December 16, 2005: 11:10 AM EST
By Jeanne Sahadi, CNNMoney.com senior writer

NEW YORK (CNNMoney.com) – A thumbs-up this week from the United Auto Workers on a revised version of a pension reform bill helped smooth the way for its passage in the House of Representatives on Thursday afternoon.

The thinking was that UAW support would attract just enough Democrats needed to ensure the bill's passage. The final vote was 294-132.

The House bill proposes changes both to qualified retirement plans such as 401(k)s and IRAs to ensure they are more widely used, and to company pensions to ensure they are better funded and pose less of a risk to the Pension Benefit Guaranty Corporation (PBGC), which ensures that workers receive minimum pension payments if their companies terminate their pension plans.(See correction.)

The PBGC has a long-term deficit of about $23 billion, as a result of the terminations of several large plans in the airline and steel industries.

The Senate already passed its own pension reform bill, which tackles the same issues but not always in the same way as the House bill.
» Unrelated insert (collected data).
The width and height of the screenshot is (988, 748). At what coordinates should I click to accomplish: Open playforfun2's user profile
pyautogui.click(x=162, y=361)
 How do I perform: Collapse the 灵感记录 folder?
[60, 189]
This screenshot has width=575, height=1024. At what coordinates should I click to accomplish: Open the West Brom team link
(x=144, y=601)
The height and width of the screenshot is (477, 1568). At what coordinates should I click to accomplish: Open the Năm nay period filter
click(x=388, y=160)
It is expected that negotiations between the House and Senate to determine which elements make it into the final pension legislation won't occur until lawmakers return at the end of January.

Concessions on payouts

The revisions that brought the UAW on board with the House bill concerned the conditions under which pension benefits would be frozen and conditions under which a pension plan would pay shutdown-benefits, which workers receive when a plant closes down.
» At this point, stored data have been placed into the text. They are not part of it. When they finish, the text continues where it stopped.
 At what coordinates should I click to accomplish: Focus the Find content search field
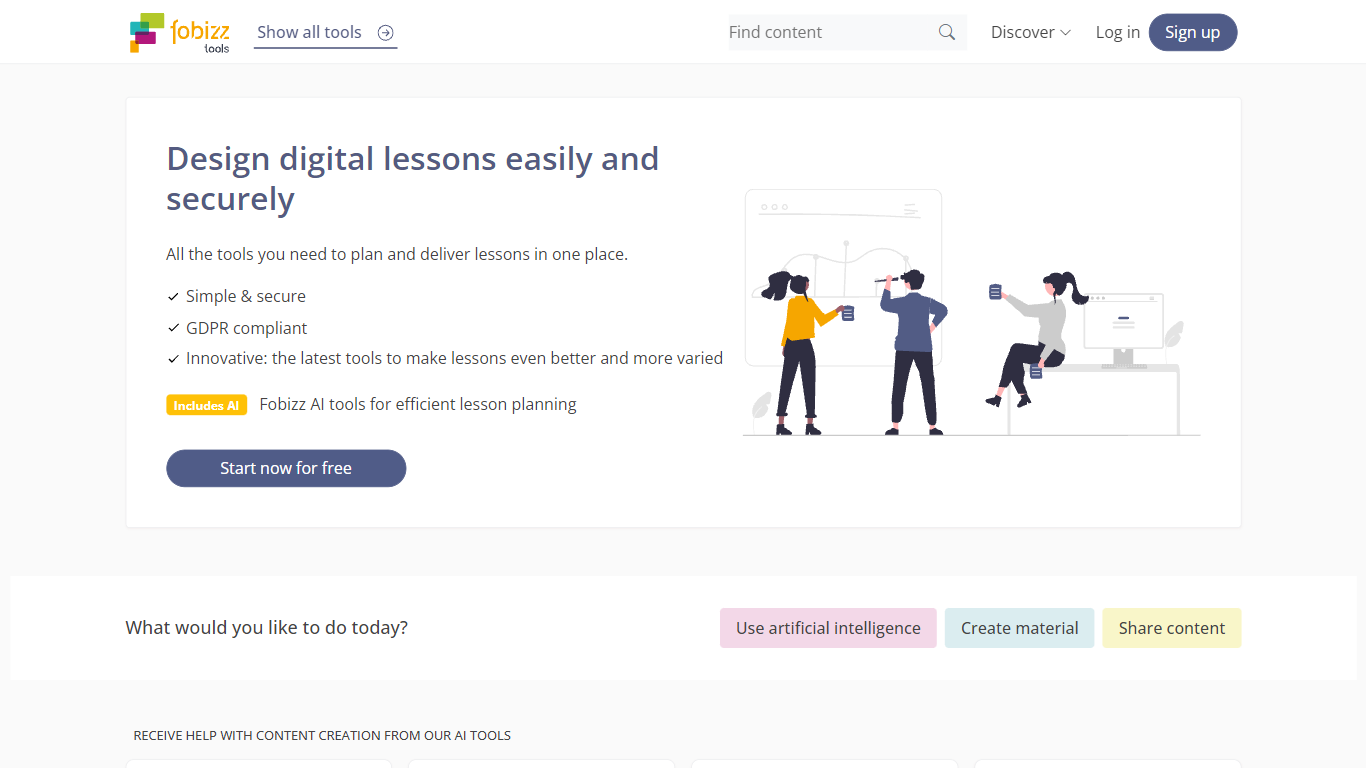828,32
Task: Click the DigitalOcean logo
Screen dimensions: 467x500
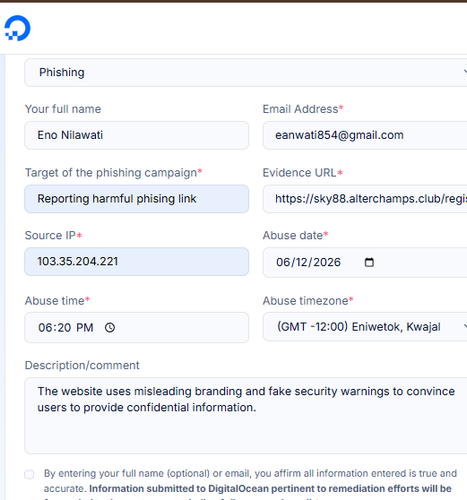Action: tap(18, 28)
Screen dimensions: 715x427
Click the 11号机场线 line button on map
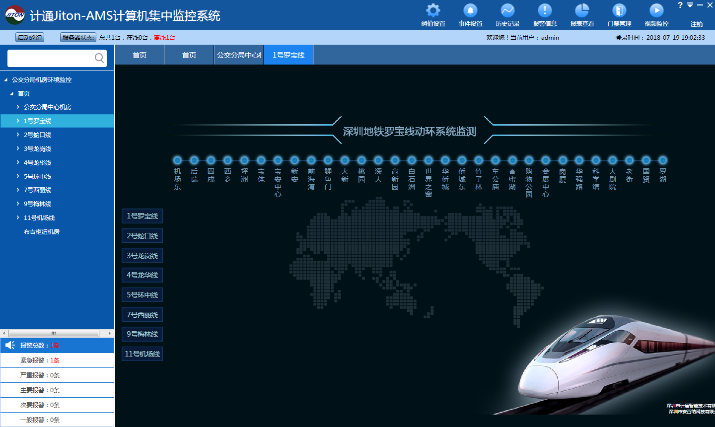click(x=143, y=354)
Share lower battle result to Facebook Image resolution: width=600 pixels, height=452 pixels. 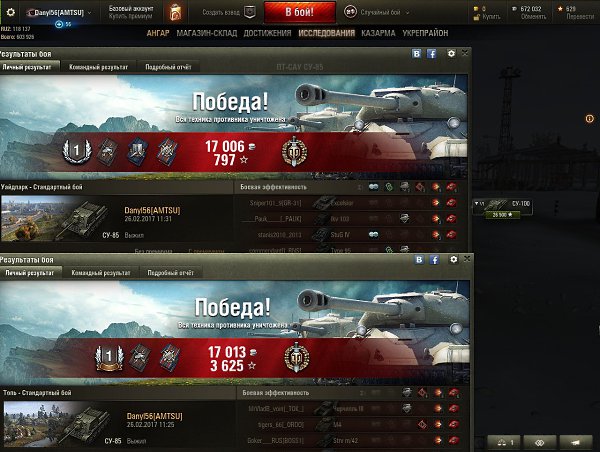point(434,260)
Under the original House bill, if a plan's assets fall below 60 percent of its liabilities it would be deemed "at risk" and benefit accruals would be frozen. But the bill also would have prevented companies from counting any credit balance toward the plan's asset value. A credit balance results when a company pays more into its pension plan than the minimum required in a given year.
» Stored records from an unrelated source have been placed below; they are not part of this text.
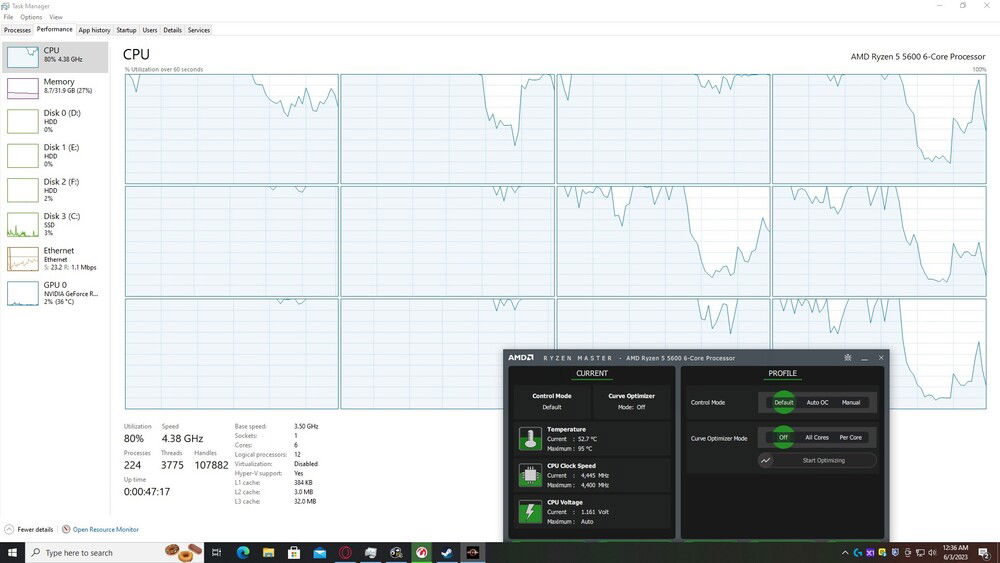Viewport: 1000px width, 563px height.
Task: Open Ryzen Master settings gear icon
Action: 847,357
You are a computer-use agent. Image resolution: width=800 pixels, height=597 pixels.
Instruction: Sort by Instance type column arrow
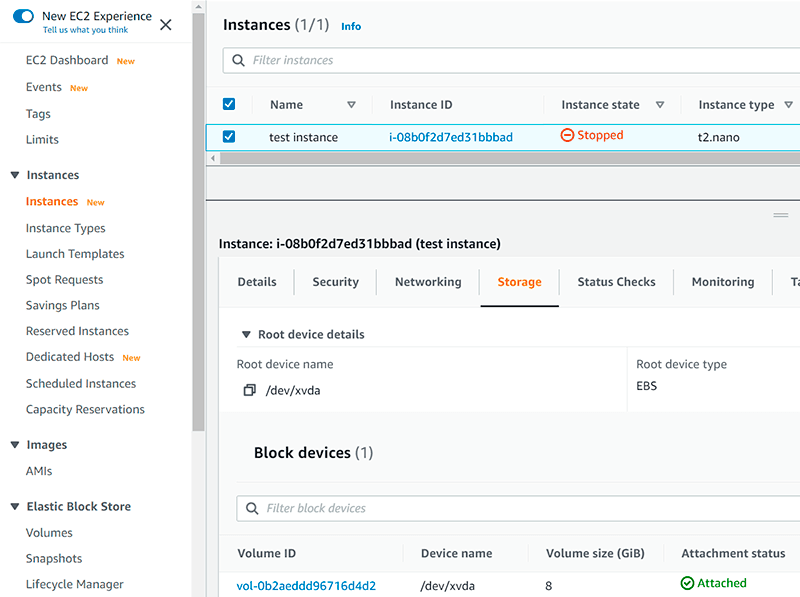click(788, 105)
The concession by House lawmakers was to amend that provision so that a company would have to count enough of its credit balance to make sure its plan doesn't go below the 60 percent funding level. The change means there would be less chance that a plan would freeze its benefits if it could be reasonably expected to make future payments.

The second revision had to do with treatment of shutdown-benefits.

The original House bill prohibited shutdown-benefit payments from a company's pension plan. But the bill was amended to allow for shutdown-benefits if a pension plan has at least 80 percent of the assets it needs to meet future liabilities.

"The bill could have forced employers with well funded pension plans to freeze pension benefits and credits and could have prevented companies from negotiating pension benefits to cushion plant closings and layoffs," the UAW said in a statement.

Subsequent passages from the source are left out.